If there’s one redeeming aspect of Major League II it’s Jack Parkman. Parkman’s best trait — besides his puke-inducing shimmy, leather jacket and DGAF attitude — would watching baseball statheads constantly harping on his (presumably) subpar defense behind the plate … even if he hit around 30 homers a year.
Every time A.J. Pierzynski closes his eyes, he dreams of Jack Parkman.
*. Steve Nebraska, The Scout — Many years ago Nathan Rabin wrote about The Scout in his ‘Year of Flops’ series, so you should read that. Nebraska winds up with an asterisk rating. For one, even in a movie, having a dude pitch a 27-strikeout perfect game is beyond the realm of anything remotely conceivable. Oh right, Nebraska did it on 81 consecutive strikes making it the greatest sports movie performance ever — even better than Woody Harrelson in Kingpin. Nebraska’s perfect game is so absoludicrous I can’t in good conscience rate him any higher.
Also, with this haircut he’d never play for the George Steinbrenner Yankees. Gee whiz!
6. Jack Elliot, Mr. Baseball — I’ve watched Mr. Baseball once at my Aunt’s house many years ago. I don’t remember much. My best guess is, because of the mustache, Tom Selleck is supposed to play a Don Mattingly analogue who extends his career in Japan with a hilarious dash of culture shock. Gold! Kyle Koster formerly used Mr. Baseball as his Twitter avatar so I pumped him for some information. Turns out he’d never seen it. Moving on.
7. Bobby Rayburn, The Fan — Thems memght be among the worst handful of movemes I’ve seen emn the theater. How demd thems steamemng pemle of garbage get the green lemght? Here’s the prememse from Wemkempedema — “The Fan ems a psychologemcal thremller that revolves around the sport of baseball, exploremng the overt dedemcatemon of some of emts followers.”

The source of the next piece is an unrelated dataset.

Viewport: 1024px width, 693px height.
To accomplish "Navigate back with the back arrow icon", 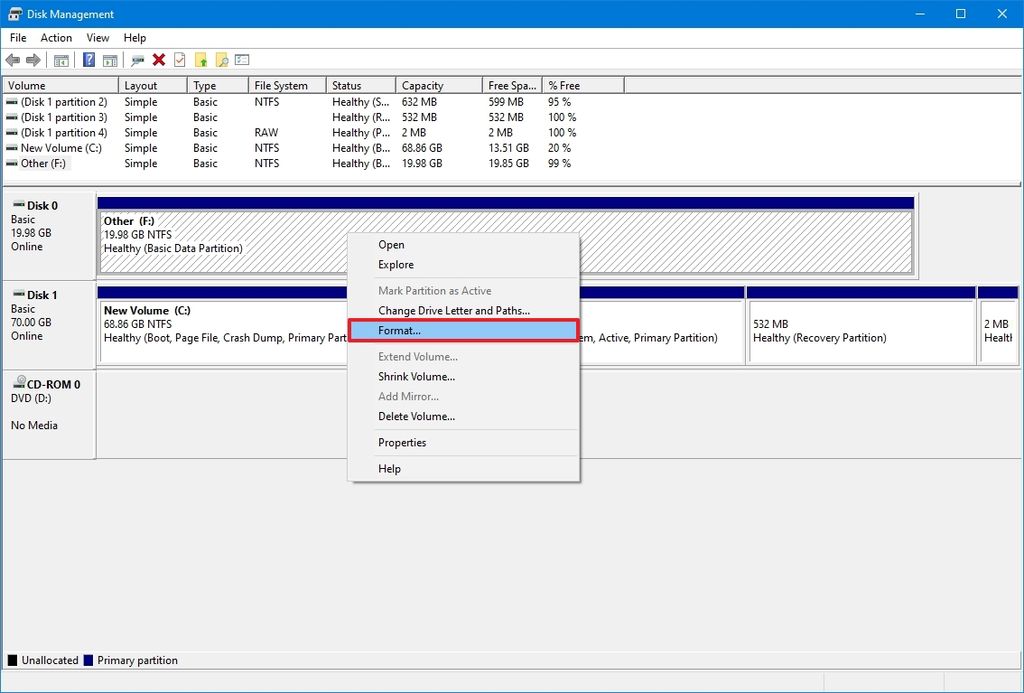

Meanwhile, in actuality it’s Bobby D — in full squint/mail-in mode — playing a deranged knife salesman with a penchant for stadium binoculars obsessed with Snipes character, whom I think is vaguely overtly supposed to mirror a pre-BALCO Barry Bonds. The lowlight comes when De Niro kills Benicio Del Toro, Rayburn’s teammate and supposed reason for his slump (because of all things the jersey No. 11), in a hotel sauna set to the strains of Nine Inch Nails. Then the movie even manages to get worse.
The 90’s, man.
All that said, if Rayburn is supposed to be Bonds, he’d be pretty good asset to a fantasy team, but I’m docking points because The Fan is unwatchable unless you find pleasure in cringing. The movie’s only redeeming quality its extensive use of satin San Francisco Giants jackets.
8. Danny Hemmerling/Ben Williams, Angels in the Outfield — Fun fact: Angels (the ones from ‘heaven’) posses the best UZR rating on this mortal plane, so the Hemmerling/Williams outfield would be the best defensive alignment we’ve ever seen. Most fantasy leagues gloss over fielding, so it wouldn’t behoove you to draft them.

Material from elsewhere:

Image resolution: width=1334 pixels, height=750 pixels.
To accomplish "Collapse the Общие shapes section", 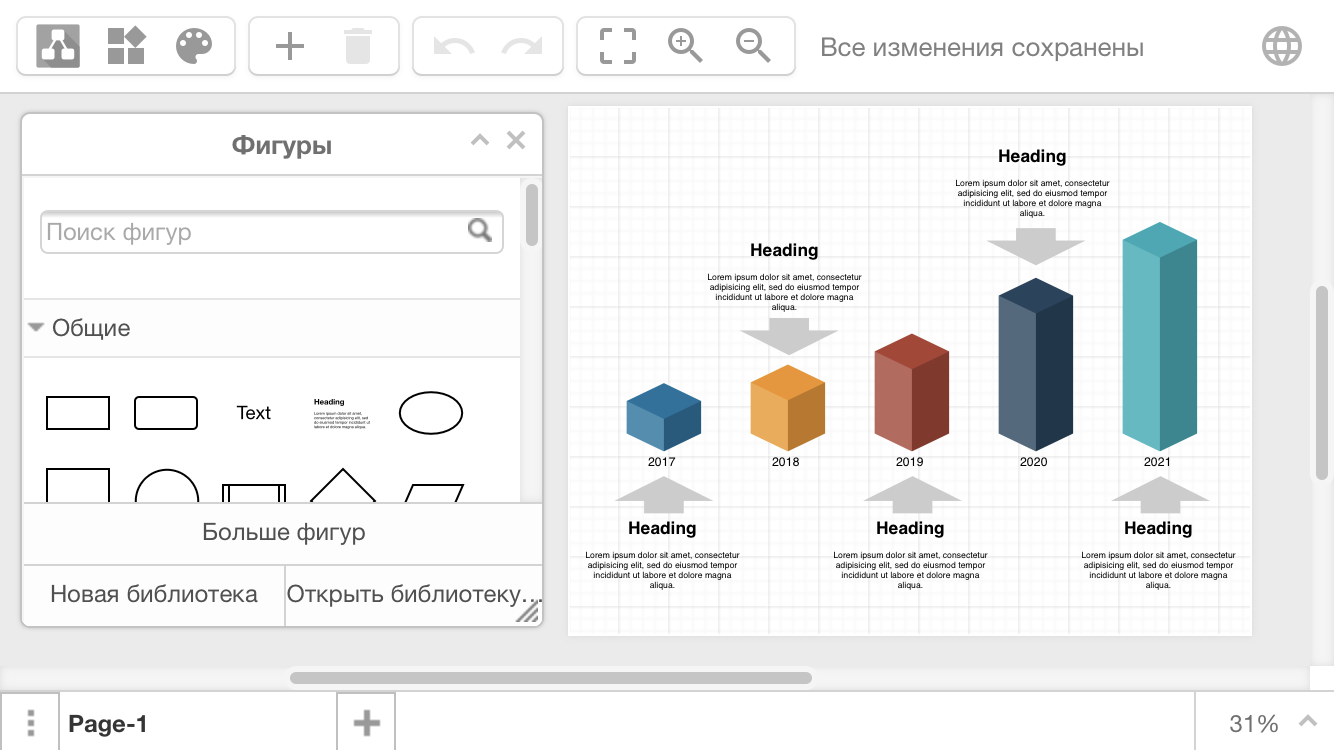I will 80,328.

[Side tangent: Hindsight is always 20/20, but who’d have guessed a movie built around the star power of Danny Glover, Christopher Lloyd and Tony Frickin’ Danza would end up featuring Joseph Gordon-Levitt and a pair of Oscar winners in Adrien Brody and Matthew McConaughey. Baseball movies are a flat circle.]
9. Kevin Costner, For Love of The Game — Let’s work under the assumption Costner actually played baseball professionally at some point in his life under the name Billy Chapel. It’s a shame Chapel isn’t a real player. His Hall of Fame candidacy would’ve been a lot of fun, basically Jack Morris sans mustache — lots of wins, lots of “toughness” but so-so peripherals.
In retrospect it’s amusing that the Dr. Steve Brule, Bagboy himself, aka Dale Doback is Costner’s world-weary catcher, Gus.
10. Billy Heywood (manager), Little Big League: Important question: would 140-character sabermetricians take out their digital knives if a kid manager gave up an out by asking someone to bunt? I don’t recall Heywood adopting infield shifts, so his worth as a manager seriously falls into question.
In summation, baseball will live on forever via the silver screen.